Un remaniement ciblé: La méthode Tebboune à l’œuvre

Loin d’un simple ajustement de façade, le remaniement ministériel partiel opéré ce mardi par le président Abdelmadjid Tebboune porte la marque d’une méthode que le chef de l’État a désormais rodée depuis son accession à la magistrature suprême : ajuster l’outil gouvernemental au rythme des priorités du moment, sans attendre les échéances symboliques ni céder à la tentation du grand chambardement.
Le choix des quatre portefeuilles concernés, Finances, Travail, Agriculture, Communication, n’a rien d’anodin. Il dessine en creux les priorités immédiates de l’exécutif. Les Finances, d’abord, pilier de toute politique économique, interviennent à un moment où l’Algérie négocie une diversification de son modèle de croissance et multiplie les partenariats stratégiques, comme en témoignent les récents échanges avec l’Allemagne autour de l’hydrogène vert et de la pétrochimie. L’Agriculture, ensuite, arrive à un moment particulièrement sensible, alors que le pays panse encore les plaies des incendies qui ont ravagé plusieurs wilayas et que la prise en charge des agriculteurs sinistrés s’impose comme un chantier urgent.
Le Travail et la Communication complètent ce dispositif, l’un renvoyant aux enjeux sociaux de la rentrée, l’autre à la nécessité de porter un discours institutionnel clair dans une séquence dense sur le plan intérieur comme diplomatique.
Ce type de mouvement, resserré et ciblé plutôt que massif, illustre une constante du style présidentiel, Abdelmadjid Tebboune ne réforme pas pour l’image, il réforme pour l’efficacité.

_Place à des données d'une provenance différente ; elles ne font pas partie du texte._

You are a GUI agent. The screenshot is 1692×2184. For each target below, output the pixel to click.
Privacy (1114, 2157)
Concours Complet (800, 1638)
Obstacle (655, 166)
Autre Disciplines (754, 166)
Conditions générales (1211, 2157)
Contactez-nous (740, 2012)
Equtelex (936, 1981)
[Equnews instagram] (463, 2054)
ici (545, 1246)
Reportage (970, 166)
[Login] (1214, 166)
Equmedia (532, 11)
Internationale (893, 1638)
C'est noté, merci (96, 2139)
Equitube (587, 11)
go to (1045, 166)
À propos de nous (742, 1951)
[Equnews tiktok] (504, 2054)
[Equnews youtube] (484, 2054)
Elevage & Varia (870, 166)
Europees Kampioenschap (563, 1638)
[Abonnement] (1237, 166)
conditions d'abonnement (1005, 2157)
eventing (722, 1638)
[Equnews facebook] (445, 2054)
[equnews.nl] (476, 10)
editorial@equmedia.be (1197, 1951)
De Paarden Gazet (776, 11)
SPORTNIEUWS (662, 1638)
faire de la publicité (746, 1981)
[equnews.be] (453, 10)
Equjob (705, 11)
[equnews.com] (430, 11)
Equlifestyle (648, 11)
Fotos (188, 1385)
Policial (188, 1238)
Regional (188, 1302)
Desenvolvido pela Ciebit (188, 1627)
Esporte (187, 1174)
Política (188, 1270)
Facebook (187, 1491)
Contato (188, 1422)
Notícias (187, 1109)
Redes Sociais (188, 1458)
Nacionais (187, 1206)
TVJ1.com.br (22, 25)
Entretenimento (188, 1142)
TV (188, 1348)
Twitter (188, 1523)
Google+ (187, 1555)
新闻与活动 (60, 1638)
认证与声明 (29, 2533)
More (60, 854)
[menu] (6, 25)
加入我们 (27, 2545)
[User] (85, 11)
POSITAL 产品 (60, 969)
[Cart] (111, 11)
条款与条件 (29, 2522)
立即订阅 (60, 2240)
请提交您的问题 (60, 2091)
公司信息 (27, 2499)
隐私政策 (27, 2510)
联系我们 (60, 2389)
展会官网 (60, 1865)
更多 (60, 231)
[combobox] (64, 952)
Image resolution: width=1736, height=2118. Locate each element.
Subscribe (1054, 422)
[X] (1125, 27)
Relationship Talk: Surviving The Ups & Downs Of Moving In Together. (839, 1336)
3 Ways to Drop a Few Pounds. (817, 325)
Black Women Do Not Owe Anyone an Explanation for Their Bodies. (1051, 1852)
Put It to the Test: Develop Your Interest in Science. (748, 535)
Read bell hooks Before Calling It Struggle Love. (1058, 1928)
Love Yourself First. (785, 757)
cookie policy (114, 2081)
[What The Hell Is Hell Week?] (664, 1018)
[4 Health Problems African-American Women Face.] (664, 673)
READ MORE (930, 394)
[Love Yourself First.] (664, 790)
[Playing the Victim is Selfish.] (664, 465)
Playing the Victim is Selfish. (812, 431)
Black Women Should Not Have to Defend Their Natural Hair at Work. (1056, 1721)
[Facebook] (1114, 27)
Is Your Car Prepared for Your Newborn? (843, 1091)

Le chef de l’État a, à plusieurs reprises depuis 2019, privilégié cette approche chirurgicale, préférant remplacer un ministre dont l’action n’a pas donné satisfaction plutôt que d’attendre une échéance calendaire artificielle. C’est une conception de la gouvernance fondée sur l’évaluation continue, où la performance prime sur la stabilité pour la stabilité.
Reste que la vraie mesure d’un tel geste ne se lit jamais dans l’instant de la nomination, mais dans les mois qui suivent.
Les nouveaux ministres seront jugés à l’aune de dossiers concrets et pressants : la consolidation des équilibres budgétaires, l’accompagnement du monde agricole après une saison éprouvante, la préparation d’une rentrée sociale sous tension, et la capacité de l’État à porter son message dans un environnement régional et international en recomposition rapide.
C’est sur ce terrain, et non sur celui des symboles, que se mesurera la pertinence de ce remaniement .
Anais.G.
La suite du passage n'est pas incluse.